Maarrî’nin ruhu tüm acıları içinde hisseder ama asla şikâyet etmez. Eleştirel zekâsı en ufak bir kıvılcım, bir parıltı, bir ışık yakalayabilmek için her şeyi yoklar. Şüphesiz mizahidir. Şu pasajı bir dinleyin:
“İsa geldi ve Musa’nın yasalarını iptal etti. Sırasıyla Muhammed geldi ve yanında 5 vakit dua getirdi ve Muhammed’den sonra başka peygamber gelmeyeceğini söyledi.”
“İnsanoğlu dün hata yaptı ve yarın da hata yapacak. Eğer imkansızdan ve hatalardan bahsediyorsam sesimi yükseltirim. Saf gerçeği açıklıyorsam kendimi sesimi kısmak zorunda hissediyorum.”
Eğer böyle konuşuyorsam bu tasalandığımdan değil gerçeği söylemeye cesaret eden insanların başına gelen korkunç şeyleri göstermek içindir.
Şöyle demekten çekinmemiştir:
“İnsanlar iki sınıfa ayrılır. Birisinin dini var zekâsı yoktur. Diğerinin zekâsı vardır dini yoktur.”
Gözü pekliği daha da ötelere gider:
“Uyanın sizi gidi yolunu şaşırmışlar! Uyanın artık! Dogmalarınız eski yalanlar. Hilekârlar tüm mülkleri toplamak, biriktirmek ve zafer kuşanmak için uğraştılar. Başarılı oldular ve öldüler ama alçak doktrinleri hayatta kaldı.”

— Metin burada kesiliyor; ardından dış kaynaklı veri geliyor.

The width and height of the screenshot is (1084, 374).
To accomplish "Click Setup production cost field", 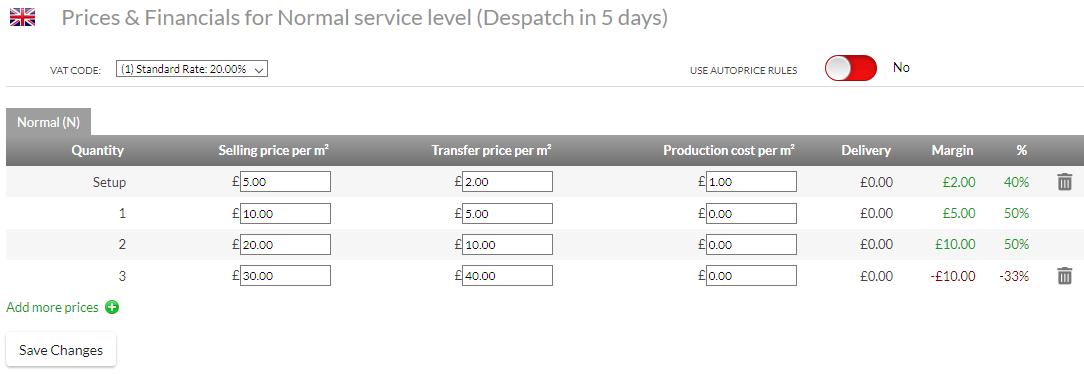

Şu dizelerin de aşağı kalır bir tarafı yok:
“Âdem’i ve eylemlerini hatırladığımızda ve oğlunu kızıyla evlendirdiğini hayal ettiğimizde insanoğlunu sefih bir ırk ve tüm dünyayı piç kurusu ilan etmiş olmuyor muyuz?”
Demin de belirttiğim gibi şairimiz kördü ancak halinden memnuna benziyordu ve işte şu dizelerle kendisine hitap ediyor:
“Ey Ebu’l Alâ, Süleyman’ın oğlu… eğer sana körlük bahşedilmemiş olsaydı ve dünyayı görüyor olsaydın gözbebeğin tek bir insanı bile kavrayamazdı.”

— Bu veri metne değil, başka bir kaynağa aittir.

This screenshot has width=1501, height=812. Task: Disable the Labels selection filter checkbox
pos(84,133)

Maarrî’nin bu acı alayı büyük Alman filozofu Schophenhauer’ı anımsatmıyor mu: “Eğer bu dünyayı bir tanrı yarattıysa onun yerinde olmak istemezdim çünkü yeryüzündeki bu sefalet içimi parçalıyor.”
Ebu’l Alâ el-Maarrî spontane gelişen jenerasyonlar fikrini kabul ediyor. Birçok bilim insanının kabul ettiği bu görüşü ünlü bakteriyolog Pasteur reddediyor. Maarrî bu konuda kendini şu sözlerle ifade etmiştir:
“Bıraktığı devasa eserlerle tüm dünyayı şaşırtan insanoğlu vahşi hayvanın biçim değiştirmesiyle oluşan kaba bir özdekten başka bir şey değil.”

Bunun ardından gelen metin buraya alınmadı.